- circa 1900
- Born: Deborah Jane Hurcomb 1867 Montreal, Quebec, Canada
- Died: 28 February 1907 (aged 39–40) Buffalo, New York
- Occupation: nurse
- Years active: 1885-1907
- Known for: nursing supervisor of the 2nd Boer War

= Deborah Hurcomb =

Canadian nurse

Deborah Hurcomb (1867-1908) was a Canadian nurse who was trained in Montreal and served in the Second Boer War. She was one of two nursing supervisors from Canada who served in South Africa and was decorated for her service by the Duke of York, later King George V, in 1901.

==Early life==
Deborah Jane Hurcomb was born in 1867 in Montreal, Quebec, Canada to Catharine (née Montgomery) and Philip William Hurcomb. Hurcomb's mother was Canadian and her father was a British military officer. A few weeks after her birth, her parents moved to Alverstoke, Hampshire, England. She grew up and was educated there, before the family returned to Canada. Hurcomb completed her nursing training at the Montreal General Hospital.

==Career==
Hurcomb began working as a private nurse in Montreal and around 1899 moved to Ottawa to become the superintendent of the Perley Home for Incurables. In 1900, she volunteered to serve as a nurse during the Second Boer War and became a superintendent of the second Canadian nursing contingent. The nurses were given a rank equivalent to that of a lieutenant and were treated as officers. In February 1900, Hurcomb sailed aboard the S. S. Laurentian with nurses Margaret L. Horne, Margaret Clotilde MacDonald and Marcella P. Richardson to join the first contingent of nurses at the Number 3 Hospital at Rondebosch. After two weeks in Rondebosch, the group left for Kimberley, where they served in a makeshift hospital of one hundred beds located in the Masonic Temple. An outbreak of dysentery and enteric caused them to relocate to Bloemfontein six weeks later to help with the epidemic. Each of the nurses, except MacDonald, contracted the disease, but continued their work to provide services for the sick and wounded. In July, 1900, Hurcomb led her group of nurses to Pretoria, where they served at the Irish Hospital, until their return aboard the Roslyn Castle from Cape Town to Halifax, Nova Scotia in December 1900.

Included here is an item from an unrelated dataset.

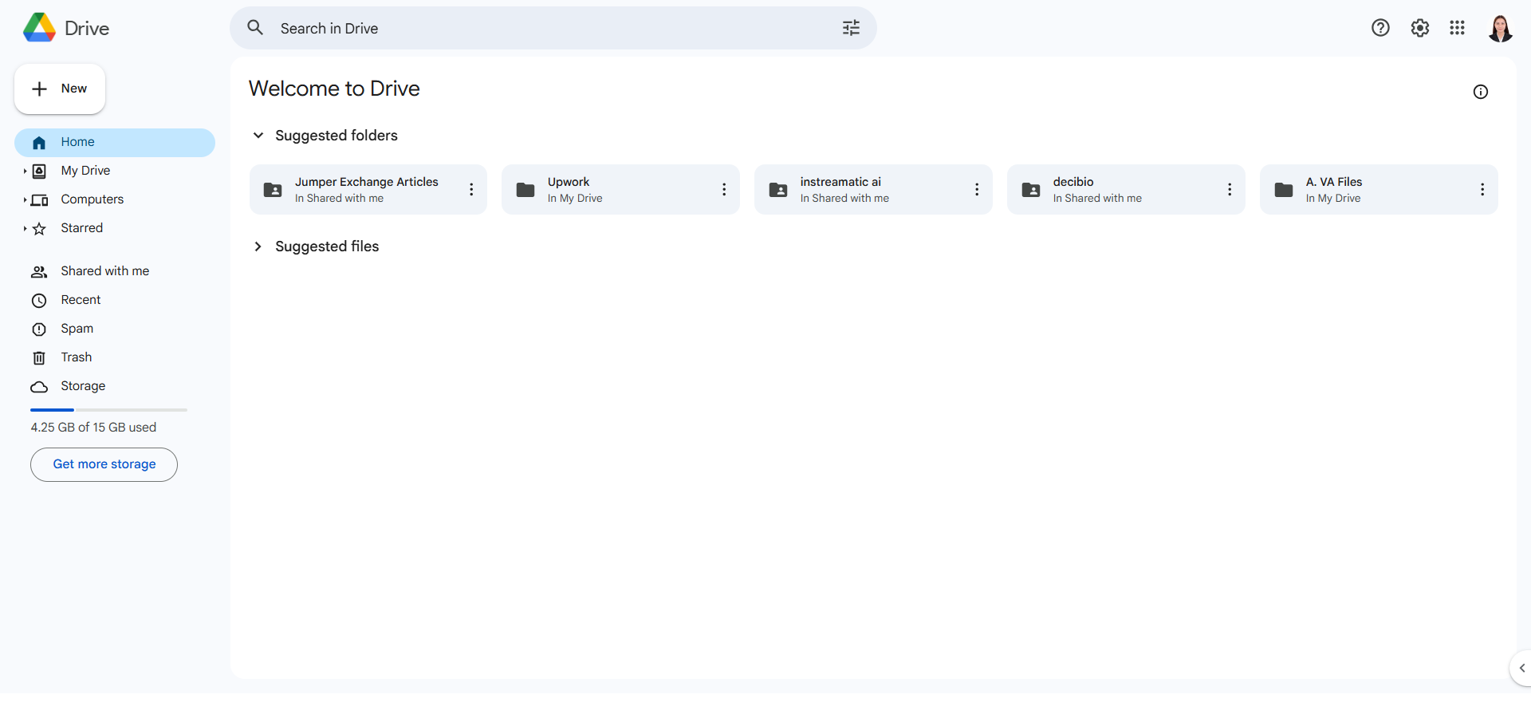
Task: Expand the Suggested files section
Action: tap(258, 247)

In 1901, Hurcomb, along with two other nurses, Georgina Pope and Sarah Forbes, received medals for their war service from the Duke of York, later King George V, during his tour to the Outposts of the British Empire. She returned to South Africa in early 1902 with Forbes, MacDonald and Pope. The veterans were accompanied by four other nurses, Florence Cameron, Eleanor Fortescue, Amy W. Scott, and Margaret Smith. They did not serve as members of the Canadian Army Nursing Service, but rather as members of the British Army's temporary units. They accompanied the 2nd Battalion, Canadian Mounted Rifles (2 CMR) to Harrismith, where they were to be attached to the Canadian 10th Field Hospital. As that hospital had moved on to Newcastle, the nurses instead joined the 19th Stationary Hospital located between the Drakensberg hills and a small mountain called Platberg. Hurcomb and the other nurses were responsible for around 600 patients who had enteric fever. She had not fully recovered from her previous bout with the disease and succumbed to it again, having to be evacuated back to Canada in May. After her recovery, Hurcomb worked as a private nurse in Ottawa.

Hurcomb died while on a visit to her father at his home in Buffalo, New York on 28 February 1907 and was buried in Ottawa.